Selection by association, rather than by indexing, may yet be mechanized. One cannot hope thus to equal the speed and flexibility with which the mind follows an associative trail, but it should be possible to beat the mind decisively in regard to the permanence and clarity of the items resurrected from storage. [6]

Since Bush's prediction, the idea that hypertext is structured analogously to the mind has become commonplace. Jay Bolter, early in his writing about new media, claims hypertext's "electronic symbols in the machine seem to be an extension of a networked of ideas of the mind itself ... the computer reflects the mind as a web of verbal and visual elements in a conceptual space" (207). Michael Joyce describes hypertext as a technology which does better what "you already do well.":

From Bush onward through Douglas Engelbart's Augment and even to Ted Nelson's Xanadu, the visionaries have insisted that the sometimes slippery and obscure trails of hypertext rest upon an underlying bedrock of natural cognition. With nothing less than democratic zeal each of this trinity -- the citizen-scientist, the engineer-rationalist and the provocateur-humanist -- builds upon a constitutional belief that the habits of mind are naturally associative.... It is a compelling, and potentially accurate, vision and it is a vision I share. (57) [7]

[11] For these theorists digital medias are revolutionary precisely because they mirror cognition exactly. That is to say, new technologies are not actually new, rather they "return" us to a place where we can more accurately appreciate, utilize and technologize the "mind." In articulating this position, hypertext theorists often fold their rhetoric neatly into a long history of familiar discourse on the separation between mind and body. This is especially true when claims of hypertext's isomorphism with cognition is coupled with other claims about the nature of hypertext, such as discourse about the death of the author.

**Set exercise a**:
Write out the stretch of the passage on hypertext and the mind from "[11] For these" through "of the author.".

Some entries
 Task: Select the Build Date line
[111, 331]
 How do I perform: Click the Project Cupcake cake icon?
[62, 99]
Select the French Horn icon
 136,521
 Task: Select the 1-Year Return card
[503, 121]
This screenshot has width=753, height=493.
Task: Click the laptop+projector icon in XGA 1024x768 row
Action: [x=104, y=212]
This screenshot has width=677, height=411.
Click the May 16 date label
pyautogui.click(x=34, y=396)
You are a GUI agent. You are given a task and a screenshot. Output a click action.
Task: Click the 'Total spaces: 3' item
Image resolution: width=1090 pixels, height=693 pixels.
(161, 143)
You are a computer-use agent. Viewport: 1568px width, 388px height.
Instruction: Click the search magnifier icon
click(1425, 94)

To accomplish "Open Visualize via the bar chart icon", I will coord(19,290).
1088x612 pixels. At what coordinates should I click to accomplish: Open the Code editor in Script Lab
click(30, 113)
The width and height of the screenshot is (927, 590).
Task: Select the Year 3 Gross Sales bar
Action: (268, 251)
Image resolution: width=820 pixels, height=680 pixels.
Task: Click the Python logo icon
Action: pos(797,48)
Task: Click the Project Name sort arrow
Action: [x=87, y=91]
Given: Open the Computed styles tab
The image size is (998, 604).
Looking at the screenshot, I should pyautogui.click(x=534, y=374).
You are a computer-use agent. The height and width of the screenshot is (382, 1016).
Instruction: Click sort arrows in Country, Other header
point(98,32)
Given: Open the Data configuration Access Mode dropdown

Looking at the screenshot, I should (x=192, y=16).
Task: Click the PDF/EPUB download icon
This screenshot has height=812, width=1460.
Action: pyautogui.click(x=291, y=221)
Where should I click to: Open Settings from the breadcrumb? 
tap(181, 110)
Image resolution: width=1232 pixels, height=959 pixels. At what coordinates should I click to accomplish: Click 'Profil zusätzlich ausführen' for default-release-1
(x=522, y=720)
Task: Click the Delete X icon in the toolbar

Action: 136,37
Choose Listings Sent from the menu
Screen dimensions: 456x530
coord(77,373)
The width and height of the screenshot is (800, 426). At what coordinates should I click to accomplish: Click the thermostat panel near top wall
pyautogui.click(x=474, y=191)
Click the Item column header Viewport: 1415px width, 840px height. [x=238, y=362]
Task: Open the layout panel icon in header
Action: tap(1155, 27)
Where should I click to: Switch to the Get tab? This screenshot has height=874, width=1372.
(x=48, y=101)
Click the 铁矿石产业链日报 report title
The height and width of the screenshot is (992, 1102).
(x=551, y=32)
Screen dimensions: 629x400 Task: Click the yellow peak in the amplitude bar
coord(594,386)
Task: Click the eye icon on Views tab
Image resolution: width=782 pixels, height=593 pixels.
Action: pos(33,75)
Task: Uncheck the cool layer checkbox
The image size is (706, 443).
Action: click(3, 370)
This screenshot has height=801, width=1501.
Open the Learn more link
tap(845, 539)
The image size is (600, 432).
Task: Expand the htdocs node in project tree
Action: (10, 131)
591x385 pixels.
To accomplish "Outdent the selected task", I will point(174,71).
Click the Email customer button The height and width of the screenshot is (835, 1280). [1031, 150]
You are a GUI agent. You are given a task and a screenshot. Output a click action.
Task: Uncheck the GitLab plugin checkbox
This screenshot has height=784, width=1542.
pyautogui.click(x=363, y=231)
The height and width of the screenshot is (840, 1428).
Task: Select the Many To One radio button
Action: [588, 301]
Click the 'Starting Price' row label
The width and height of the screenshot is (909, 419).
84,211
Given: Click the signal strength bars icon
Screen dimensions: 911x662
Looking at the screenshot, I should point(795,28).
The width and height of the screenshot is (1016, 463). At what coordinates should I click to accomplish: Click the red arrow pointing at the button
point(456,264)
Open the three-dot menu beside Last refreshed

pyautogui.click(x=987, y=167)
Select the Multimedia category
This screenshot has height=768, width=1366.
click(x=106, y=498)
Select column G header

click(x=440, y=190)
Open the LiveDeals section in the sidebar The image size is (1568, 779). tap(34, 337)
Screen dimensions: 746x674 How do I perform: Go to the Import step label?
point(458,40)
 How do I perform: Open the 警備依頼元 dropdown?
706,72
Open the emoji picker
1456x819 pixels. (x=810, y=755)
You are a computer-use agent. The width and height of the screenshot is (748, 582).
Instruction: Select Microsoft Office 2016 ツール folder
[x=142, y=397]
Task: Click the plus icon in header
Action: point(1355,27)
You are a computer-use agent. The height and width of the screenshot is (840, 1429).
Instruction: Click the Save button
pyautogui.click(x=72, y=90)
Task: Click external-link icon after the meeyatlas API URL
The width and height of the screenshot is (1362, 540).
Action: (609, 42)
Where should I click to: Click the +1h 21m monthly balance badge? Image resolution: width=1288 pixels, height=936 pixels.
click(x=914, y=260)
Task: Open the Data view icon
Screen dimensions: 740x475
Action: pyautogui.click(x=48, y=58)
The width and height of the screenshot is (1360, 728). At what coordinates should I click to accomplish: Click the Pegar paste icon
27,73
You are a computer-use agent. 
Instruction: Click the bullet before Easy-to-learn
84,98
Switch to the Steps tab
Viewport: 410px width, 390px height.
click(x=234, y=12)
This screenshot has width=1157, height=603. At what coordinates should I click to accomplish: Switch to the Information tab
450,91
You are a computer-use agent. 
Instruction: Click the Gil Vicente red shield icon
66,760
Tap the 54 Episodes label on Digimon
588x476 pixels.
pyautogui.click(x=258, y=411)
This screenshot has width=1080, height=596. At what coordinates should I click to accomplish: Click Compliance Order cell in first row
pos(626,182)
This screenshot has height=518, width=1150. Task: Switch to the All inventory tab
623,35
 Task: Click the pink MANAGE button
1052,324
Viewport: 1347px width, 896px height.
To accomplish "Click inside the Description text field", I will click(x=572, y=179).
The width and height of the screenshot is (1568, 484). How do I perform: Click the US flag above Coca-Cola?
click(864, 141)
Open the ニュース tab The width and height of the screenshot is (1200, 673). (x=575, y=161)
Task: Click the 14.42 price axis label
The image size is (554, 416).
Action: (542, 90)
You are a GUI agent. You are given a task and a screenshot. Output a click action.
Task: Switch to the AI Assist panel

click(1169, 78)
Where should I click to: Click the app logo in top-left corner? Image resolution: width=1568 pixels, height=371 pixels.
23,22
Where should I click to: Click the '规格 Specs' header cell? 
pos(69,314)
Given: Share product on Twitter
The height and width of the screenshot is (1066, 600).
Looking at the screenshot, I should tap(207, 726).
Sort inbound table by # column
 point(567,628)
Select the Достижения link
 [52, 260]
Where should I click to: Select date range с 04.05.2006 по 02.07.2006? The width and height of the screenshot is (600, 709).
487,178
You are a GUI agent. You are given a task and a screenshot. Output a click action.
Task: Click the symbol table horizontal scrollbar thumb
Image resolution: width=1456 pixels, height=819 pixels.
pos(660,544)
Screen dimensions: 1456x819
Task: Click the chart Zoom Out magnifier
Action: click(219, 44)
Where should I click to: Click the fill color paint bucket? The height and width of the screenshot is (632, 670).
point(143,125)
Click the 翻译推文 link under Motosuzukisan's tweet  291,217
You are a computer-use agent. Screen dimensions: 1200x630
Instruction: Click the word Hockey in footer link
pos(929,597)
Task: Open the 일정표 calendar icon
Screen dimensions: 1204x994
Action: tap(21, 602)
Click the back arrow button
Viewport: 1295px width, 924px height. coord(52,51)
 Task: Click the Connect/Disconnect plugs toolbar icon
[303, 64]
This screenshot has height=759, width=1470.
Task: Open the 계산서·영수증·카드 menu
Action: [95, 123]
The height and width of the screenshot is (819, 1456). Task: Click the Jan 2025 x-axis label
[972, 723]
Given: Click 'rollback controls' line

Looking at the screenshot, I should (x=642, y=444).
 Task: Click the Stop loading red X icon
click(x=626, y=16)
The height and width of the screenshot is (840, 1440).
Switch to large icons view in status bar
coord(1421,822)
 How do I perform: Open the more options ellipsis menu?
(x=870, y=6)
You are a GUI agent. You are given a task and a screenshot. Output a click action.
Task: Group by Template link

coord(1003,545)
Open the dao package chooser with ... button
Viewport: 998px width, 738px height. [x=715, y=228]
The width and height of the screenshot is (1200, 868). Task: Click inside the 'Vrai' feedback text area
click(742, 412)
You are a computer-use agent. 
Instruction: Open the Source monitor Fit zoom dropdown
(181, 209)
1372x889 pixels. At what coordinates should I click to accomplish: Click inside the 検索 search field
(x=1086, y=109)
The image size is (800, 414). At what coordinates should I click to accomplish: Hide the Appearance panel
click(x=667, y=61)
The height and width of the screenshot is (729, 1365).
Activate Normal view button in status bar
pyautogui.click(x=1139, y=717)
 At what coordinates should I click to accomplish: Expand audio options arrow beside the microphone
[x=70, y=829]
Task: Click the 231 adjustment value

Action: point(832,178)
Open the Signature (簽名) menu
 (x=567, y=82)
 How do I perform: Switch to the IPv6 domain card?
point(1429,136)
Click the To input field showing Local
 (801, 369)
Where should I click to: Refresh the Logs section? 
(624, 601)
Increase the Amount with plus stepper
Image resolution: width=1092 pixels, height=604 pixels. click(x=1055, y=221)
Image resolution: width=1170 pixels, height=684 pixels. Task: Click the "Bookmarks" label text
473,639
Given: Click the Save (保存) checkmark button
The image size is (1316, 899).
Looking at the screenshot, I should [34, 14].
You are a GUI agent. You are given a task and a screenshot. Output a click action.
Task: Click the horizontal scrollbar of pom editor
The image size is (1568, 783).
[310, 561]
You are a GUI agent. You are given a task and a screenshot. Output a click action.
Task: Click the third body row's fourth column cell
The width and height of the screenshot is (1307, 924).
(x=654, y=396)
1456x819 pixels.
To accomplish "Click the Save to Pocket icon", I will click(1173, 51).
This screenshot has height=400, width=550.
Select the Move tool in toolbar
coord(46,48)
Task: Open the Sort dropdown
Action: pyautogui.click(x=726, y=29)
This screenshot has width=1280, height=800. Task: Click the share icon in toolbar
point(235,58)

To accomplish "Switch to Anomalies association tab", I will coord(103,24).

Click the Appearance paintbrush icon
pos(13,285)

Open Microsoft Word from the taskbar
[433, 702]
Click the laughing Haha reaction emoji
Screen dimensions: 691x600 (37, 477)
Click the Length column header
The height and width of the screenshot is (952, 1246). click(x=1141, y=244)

**Set exercise b**:
Give again the stretch of the entries from the line containing "Click the back arrow button" through the line containing "click(x=626, y=16)".

**Answer a**:
[11] For these theorists digital medias are revolutionary precisely because they mirror cognition exactly. That is to say, new technologies are not actually new, rather they "return" us to a place where we can more accurately appreciate, utilize and technologize the "mind." In articulating this position, hypertext theorists often fold their rhetoric neatly into a long history of familiar discourse on the separation between mind and body. This is especially true when claims of hypertext's isomorphism with cognition is coupled with other claims about the nature of hypertext, such as discourse about the death of the author.

**Answer b**:
Click the back arrow button
Viewport: 1295px width, 924px height. coord(52,51)
 Task: Click the Connect/Disconnect plugs toolbar icon
[303, 64]
This screenshot has height=759, width=1470.
Task: Open the 계산서·영수증·카드 menu
Action: [95, 123]
The height and width of the screenshot is (819, 1456). Task: Click the Jan 2025 x-axis label
[972, 723]
Given: Click 'rollback controls' line

Looking at the screenshot, I should (x=642, y=444).
 Task: Click the Stop loading red X icon
click(x=626, y=16)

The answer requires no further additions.